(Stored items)
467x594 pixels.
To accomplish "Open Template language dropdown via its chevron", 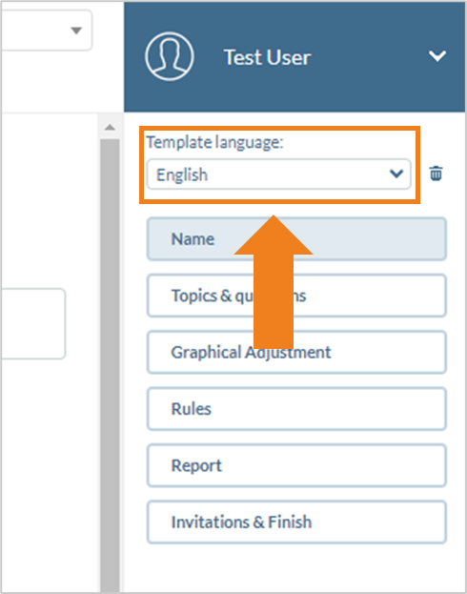I will [x=396, y=174].
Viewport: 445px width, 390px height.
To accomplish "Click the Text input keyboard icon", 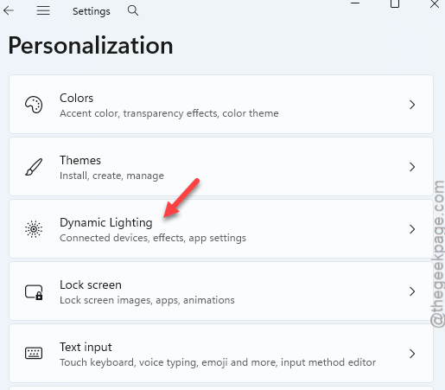I will pos(34,353).
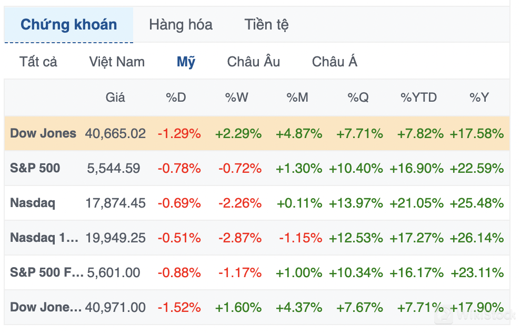Click the Nasdaq index name

click(33, 203)
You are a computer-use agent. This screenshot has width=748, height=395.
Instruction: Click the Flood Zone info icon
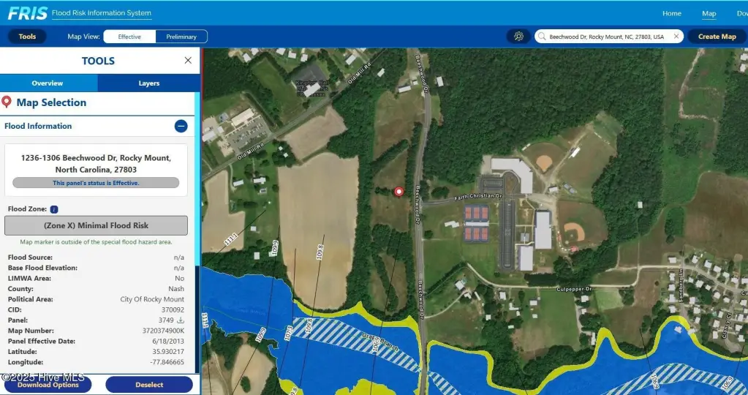coord(54,209)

**WHAT TO PRODUCE**
Each line above with the string "width" should be reported in full.

**WRITTEN SOLUTION**
Viewport: 445px width, 390px height.
You are a computer-use agent. This screenshot has width=748, height=395.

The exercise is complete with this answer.